The epic bull/bear fight over Herbalife (NYSE:HLF) between Carl Icahn (age 77) and Bill Ackman (age 46) has become a Wall Street spectacle of financial titans clashing over the perceived futures of a multi-level-marketing company. Both men are obviously well informed on it. Each one appears to firmly believe in his own thesis on the company.
Bill Ackman is short and has stated that he believes the company is a "pyramid scheme" and expects the stock to go to zero. Carl Icahn has since taken an aggressive long position in that is equivalent to about 13% of the company. On January 25 2013, the two veteran investors clashed on live TV in an ego charged whirlwind of school yard style name calling.
The stock has experienced significant volatility over the last few weeks as the battle has raged. After the bell on Tuesday Q4 earnings showed a beat over expectations, but this did little to move the stock. The big mover is quite clearly the opinions and positions of Icahn and Ackman.
The battle between Icahn and Ackman over centers on the legitimacy of the multi-level-marketing business model that is Herbalife. It appears that the difference in conceptual framework between the two players may stem from a case of generational bias in reference to multi-level-marketing business models.
The modern version of multi-level-marketing came on the scene in 1945, it was called the California Vitamin Company (later named Nutrilite). In 1959 an MLM that most of us are familiar with was founded -- American Way Association or Amway. Amway was built by distributing the first multivitamin products made in the U.S., by Nutrilite.
As most of us know Amway boomed and became a multi-billion dollar company. The MLM model was wildly successful and has since been copied by countless groups, organizations and companies. Some of these outfits have been have been nothing but scams -- a quick Google search will yield hundreds of MLM horror stories.
In 1979 the Federal Trade Commission investigated Amway as to whether the company was a pyramid scheme. The FTC ruled that Amway was not a pyramid scheme. However, the FTC found that Amway was "guilty of price-fixing and making exaggerated income claims".

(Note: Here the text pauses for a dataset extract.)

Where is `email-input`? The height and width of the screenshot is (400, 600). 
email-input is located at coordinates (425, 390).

While there is no doubt of the acuity of either Icahn or Ackman, it is possible that their perceptions of the MLM business model are very different. It would appear that Bill Ackman's view of the MLM model is much darker, in general, than Carl Icahn's.
From my point of view (which may be tainted by my generational bias), the general popularity of the MLM model is waning. A very damaging factor to the MLM model is the ability of any person to order almost anything on the Internet. You no longer need to contact your MLM-connected neighbor to get a good deal. For these reasons, I would side with Ackman in saying that the MLM model is not strong in the long-run. That is not to say that stock may not go higher.

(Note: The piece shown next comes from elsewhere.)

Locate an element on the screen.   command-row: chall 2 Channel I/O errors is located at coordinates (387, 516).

Given the personal animosities between Icahn and Ackman it is quite likely that Icahn's long position will outlast Ackman's shorts, especially if there is upward price momentum in the stock. Should Ackman be forced to cover his shorts at a loss, I would expect Icahn to take profits on his position a relatively short time later. This is the point where I would look to take a short position in it.
All said, this stock is unlikely to trade with much reference to its fundamentals (and much more on egos) as long as this battle rages. Far-from-equilibrium, situations like this can present opportunites for large gains in a short time if played correctly.
Disclosure: I have no positions in any stocks mentioned, and no plans to initiate any positions within the next 72 hours. I wrote this article myself, and it expresses my own opinions. I am not receiving compensation for it (other than from Seeking Alpha). I have no business relationship with any company whose stock is mentioned in this article.